The Ovi
- Website type: Online Magazine
- Owner: Chameleon
- Creators: Thanos Kalamidas and Asa Butcher
- Website: ovimagazine.com
- Commercial: No
- Registration: No
- Launched: Dec 2004
- Current status: Not-Active

= Ovi (magazine) =

Finnish multilingual non-profit publication

Ovi (meaning Door in English) is a multilingual non-profit daily publication that carries articles about ideas and opinion. It is based in Helsinki, Finland.

==History and profile==
Launched in December 2004 by two immigrants to Finland, Asa Butcher and Thanos Kalamidas, Ovi carries contributions to society, politics and culture in a number of different languages.

In 2006 Ovi was chosen as a Uranus.fi Success Story.

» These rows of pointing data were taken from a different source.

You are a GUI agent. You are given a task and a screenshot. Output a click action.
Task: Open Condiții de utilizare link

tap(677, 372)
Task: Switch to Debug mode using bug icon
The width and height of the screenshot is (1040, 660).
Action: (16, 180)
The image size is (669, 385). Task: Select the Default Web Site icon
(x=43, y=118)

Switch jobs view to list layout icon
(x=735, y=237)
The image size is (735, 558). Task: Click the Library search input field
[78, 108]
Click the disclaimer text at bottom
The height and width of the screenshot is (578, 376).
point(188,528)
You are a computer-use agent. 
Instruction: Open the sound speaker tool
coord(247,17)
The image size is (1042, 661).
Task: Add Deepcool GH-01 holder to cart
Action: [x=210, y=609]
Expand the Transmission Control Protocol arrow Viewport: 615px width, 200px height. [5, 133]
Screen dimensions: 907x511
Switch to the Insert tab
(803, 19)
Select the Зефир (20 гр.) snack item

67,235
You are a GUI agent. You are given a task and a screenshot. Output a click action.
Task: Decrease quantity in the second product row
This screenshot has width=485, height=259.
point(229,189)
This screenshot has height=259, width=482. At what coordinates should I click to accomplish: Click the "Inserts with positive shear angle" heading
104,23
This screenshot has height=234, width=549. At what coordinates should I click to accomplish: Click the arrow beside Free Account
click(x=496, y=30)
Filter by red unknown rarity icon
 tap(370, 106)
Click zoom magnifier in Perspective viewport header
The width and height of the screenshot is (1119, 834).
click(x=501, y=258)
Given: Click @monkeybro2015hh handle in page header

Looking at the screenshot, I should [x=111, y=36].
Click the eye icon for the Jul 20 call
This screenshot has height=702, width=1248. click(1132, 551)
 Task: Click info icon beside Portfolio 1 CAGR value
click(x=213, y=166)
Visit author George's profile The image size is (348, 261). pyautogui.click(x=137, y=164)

Since 4 September 2006 the site has had daily updates and continues to cover various global issues, including discrimination, inequality, poverty, human rights and children's rights.

In January 2007, Ovi came second in Newropeans Magazine's Grands Prix 2006 awards. It was nominated as one of the three finalists in the 'Citizenship - Information' section of the awards. The awards recognise people active in the democratisation of the EU. A registered jury of around 1,000 people voted online, awarding Ovi 29% of the vote.